Con il termine dieta chetogenica si fa riferimento a regimi alimentari dimagranti caratterizzati dalla drastica riduzione dei carboidrati e basati sul presupposto che un elevato introito di proteine e grassi favorisca il consumo di questi ultimi a scopo energetico, evitandone l’accumulo. L’organismo, infatti, utilizza di norma i carboidrati per “produrre” l’energia di cui necessita ma quando le riserve di questi sono insufficienti ricorre ai grassi per ottenere il medesimo risultato.

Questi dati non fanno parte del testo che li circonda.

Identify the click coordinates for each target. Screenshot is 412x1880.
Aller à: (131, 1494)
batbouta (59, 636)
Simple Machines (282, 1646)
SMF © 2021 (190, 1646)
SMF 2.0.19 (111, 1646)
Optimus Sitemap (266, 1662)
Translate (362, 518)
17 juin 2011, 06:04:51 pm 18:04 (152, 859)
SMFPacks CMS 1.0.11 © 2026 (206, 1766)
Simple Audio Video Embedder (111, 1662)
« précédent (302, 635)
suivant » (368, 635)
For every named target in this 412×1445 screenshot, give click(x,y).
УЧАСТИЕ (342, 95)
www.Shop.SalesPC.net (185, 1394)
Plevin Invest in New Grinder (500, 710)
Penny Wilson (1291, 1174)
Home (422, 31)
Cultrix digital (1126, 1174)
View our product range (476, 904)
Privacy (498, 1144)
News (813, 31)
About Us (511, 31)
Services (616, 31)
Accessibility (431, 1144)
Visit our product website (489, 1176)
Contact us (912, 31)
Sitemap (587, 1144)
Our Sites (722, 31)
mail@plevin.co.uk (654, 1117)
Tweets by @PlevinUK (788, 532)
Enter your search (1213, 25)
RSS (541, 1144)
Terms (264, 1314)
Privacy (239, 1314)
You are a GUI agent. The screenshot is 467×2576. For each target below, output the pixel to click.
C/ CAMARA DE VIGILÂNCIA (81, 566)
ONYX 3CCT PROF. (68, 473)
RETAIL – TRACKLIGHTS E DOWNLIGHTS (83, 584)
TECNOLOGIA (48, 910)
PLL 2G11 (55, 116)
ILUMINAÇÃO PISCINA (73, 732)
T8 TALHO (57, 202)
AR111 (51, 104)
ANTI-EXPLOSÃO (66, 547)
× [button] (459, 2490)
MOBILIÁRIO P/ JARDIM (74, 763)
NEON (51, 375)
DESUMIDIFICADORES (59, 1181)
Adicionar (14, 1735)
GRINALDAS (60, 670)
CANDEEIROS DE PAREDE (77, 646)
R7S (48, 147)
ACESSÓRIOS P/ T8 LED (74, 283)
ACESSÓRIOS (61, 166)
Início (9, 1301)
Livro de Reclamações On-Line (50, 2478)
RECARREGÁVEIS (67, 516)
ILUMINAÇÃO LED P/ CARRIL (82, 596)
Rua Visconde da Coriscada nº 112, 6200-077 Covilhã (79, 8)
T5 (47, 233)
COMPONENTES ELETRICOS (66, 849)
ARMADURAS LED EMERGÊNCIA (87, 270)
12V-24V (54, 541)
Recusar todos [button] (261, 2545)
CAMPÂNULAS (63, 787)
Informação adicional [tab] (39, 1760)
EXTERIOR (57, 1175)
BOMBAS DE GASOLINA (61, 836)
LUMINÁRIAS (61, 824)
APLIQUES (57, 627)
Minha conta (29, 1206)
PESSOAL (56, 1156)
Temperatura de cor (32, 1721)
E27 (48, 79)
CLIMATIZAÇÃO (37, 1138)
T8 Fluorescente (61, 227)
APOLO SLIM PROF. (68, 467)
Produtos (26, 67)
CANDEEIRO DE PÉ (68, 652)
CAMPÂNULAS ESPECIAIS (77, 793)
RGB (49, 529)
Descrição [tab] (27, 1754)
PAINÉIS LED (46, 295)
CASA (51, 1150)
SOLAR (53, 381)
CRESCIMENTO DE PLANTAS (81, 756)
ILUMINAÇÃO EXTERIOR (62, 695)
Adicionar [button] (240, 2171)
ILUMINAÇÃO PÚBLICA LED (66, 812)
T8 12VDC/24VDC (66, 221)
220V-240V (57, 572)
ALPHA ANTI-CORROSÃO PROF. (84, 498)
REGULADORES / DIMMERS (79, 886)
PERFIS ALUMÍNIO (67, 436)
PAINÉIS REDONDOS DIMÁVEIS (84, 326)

Il dimagrimento effettivamente ottenibile grazie alle diete chetogeniche è dovuto inizialmente alla perdita di acqua e al consumo di glicogeno (il carburante dell’organismo ottenuto dai carboidrati); solo in seguito la riduzione dell’introito calorico giornaliero, favorita dal potere saziante di grassi e proteine, determina il dimagrimento vero e proprio dovuto alla perdita di grasso corporeo.
Tuttavia, questo spostamento del metabolismo verso l’ossidazione dei grassi non avviene in maniera del tutto “indolore” poichè ha come conseguenza la produzione di corpi chetonici (da qui il nome di chetogenica), scorie che se prodotte in quantità eccessive possono determinare accumulo di acidi tossici, disidratazione e problemi renali. Inconvenienti cui può aggiungersi la carenza di calcio, fibre e vitamine. Il rischio di chetosi risulta inoltre aumentato in coloro che praticano abitualmente attività sportiva poichè il movimento stimola ulteriormente la produzione di corpi chetonici.
D’altra parte, i risultati, in termini di perdita di peso, ottenibili mediante una dieta chetogenica sono i medesimi che è possibile conseguire con diete iperproteiche meno drastiche quali le ben note diete low carb delle quali noi stessi vi abbiamo parlato in diverse occasioni. Anche queste ultime però, seppure più equilibrate, sono consigliabili solo per brevi periodi di tempo (lo stesso dottor Tarnhower, ideatore della dieta Scarsdale, raccomanda di non andare oltre i quindici giorni).
Per concludere una “curiosità”: la dieta chetogenica fu ideata negli anni ’20 per la cura dell’epilessia dopo che alcuni studi dimostrarono come il digiuno (che in un certo senso le diete di questo tipo simulano) agisse positivamente sulle crisi riducendone la frequenza e l’intensità.